September
21, 2009
General Cemetery
Santiago
On this first day of spring in the southern hemisphere,
an overcast, chilly Monday that became increasingly colder
as the event progressed, more than 60 girls and boys in
the grey and red uniforms of Canciller Orlando Letelier
School, 20 girls of the Crista McCullogh choir who earlier
sang songs by Victor Jara and Violeta Parra, listened attentively,
as did 30 members of the general public. From the podium
installed to the side of the roughly cut black stone that
marks the grave of the former Chilean Ambassador to the
United States, assassinated 33 years ago on this date, his
son Senator Juan Pablo Letelier, his sister attorney Fabiola
Letelier, and Government General Secretary Carolina Toha
described the legacy of Orlando Letelier.
(Translations by Memoria y Justicia)
FABIOLA LETELIER, Attorney
Orlando was Defense Minister in September 1973. His first
impulse on that morning of September 11 was to go to La
Moneda to be with President Salvador Allende. He called
the President very early and Salvador Allende gave him clear
orders. "Do
not come to La Moneda. I want you, as Defense Minister,
to be at your place of work." And so Orlando went directly
to the Ministry building near La Moneda already under siege.
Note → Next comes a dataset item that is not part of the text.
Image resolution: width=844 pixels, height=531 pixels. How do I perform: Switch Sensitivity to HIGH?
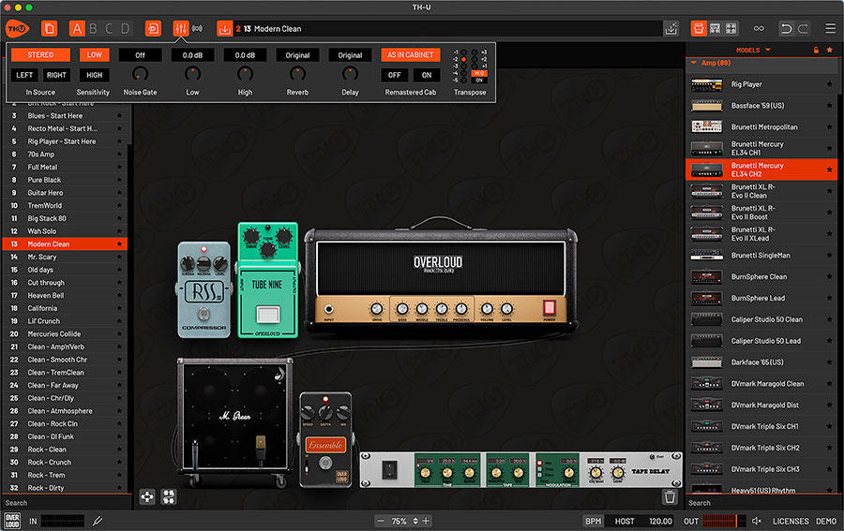click(x=94, y=75)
Twelve armed soldiers prevented him from entering the building
and immediately arrested him. There was absolutely no cause
for arresting him or the other thousands of people arrested
that day.
He
was first taken to the Tacna Military Base. Periodically,
someone would knock on his cell door and say, "It is
your turn, Minister." Fortunately, he was not executed
there, as so many Chileans were at Tacna. From the military
base, he was taken to the Military Academy, a place that
must have evoked many memories for Orlando, because he had
entered the military school as a cadet when he was 14 years
old. Despite a distinguished career at the Military Academy,
he eventually decided to leave, choosing to study law instead.
Together with the other government ministers of the Popular
Unity government, he was taken by plane, blindfolded, to
Dawson Island, in far southern Chile near Punta Arenas and
Antarctica. On that cold, rocky island where frigid winds
blew, the important government officials were treated like
prisoners of war, and made to perform force labor.
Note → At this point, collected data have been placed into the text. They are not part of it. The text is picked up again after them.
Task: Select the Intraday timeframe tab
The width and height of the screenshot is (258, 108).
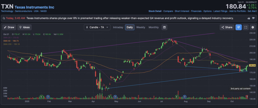Action: pos(118,27)
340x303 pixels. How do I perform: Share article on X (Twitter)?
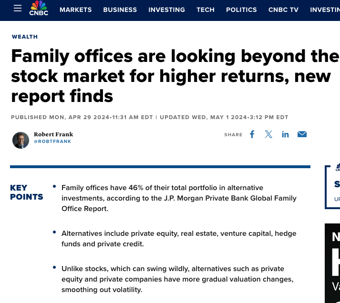[268, 134]
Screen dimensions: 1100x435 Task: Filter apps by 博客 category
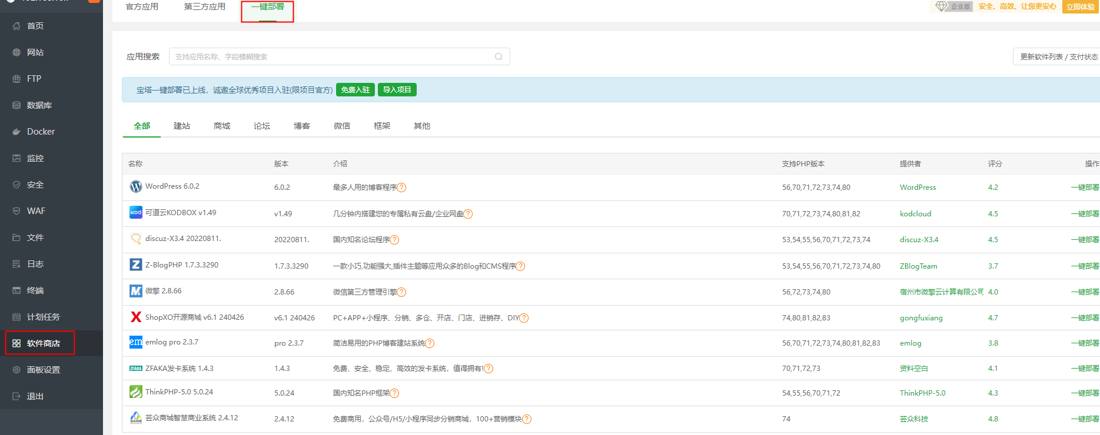coord(302,126)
Orlando spent a year on Dawson Island, but others were there
more than two years. Sixteen countries persuaded the military
junta to free him, but it would not relinquish him. Caracas
mayor Diego Arias and Venezuela president Carlos Perez finally
persuaded the military to release Orlando. He left for Venezuela,
a country to which all the Letelier family is grateful.
From Venezuela he decided to go to the United States with
his family to transform himself into a person who denounces.
Orlando met with elected officials and high International
political, informing the world about what was happening
in our country. He spoke throughout Europe, denouncing the
suffering our people were enduring, the systematic violations
of human rights, and the failure of Chilean courts to act.
Clearly, he was provoking the hatred of the Chilean military,
which were determined to assassinate him.
The entire range of human rights violations converge in
Orlando, from arbitrary arrest, imprisonment, psychological
torture, exile, loss of nationality, to murder. The figure
of Orlando has been signaled as an individual who told the
world about the crimes that were taking place in Chile,
and his assassination caused tremendous disturbance in the
United States.
From 1976 to 1978 the U.S. court investigated to identify
the perpetrators. The inquest concluded that American citizen
Michael Townley had carried out the crime for the DINA with
assistance from a group of anti Castro Cubans. The inquest
enabled the court to seek the extradition of Chilean officials
Manuel Contreras, Pedro Espinoza and Fernando Larios, but
the Chilean Supreme Court ignored the thousand pages of
evidence of DINA involvement and blocked the extradition.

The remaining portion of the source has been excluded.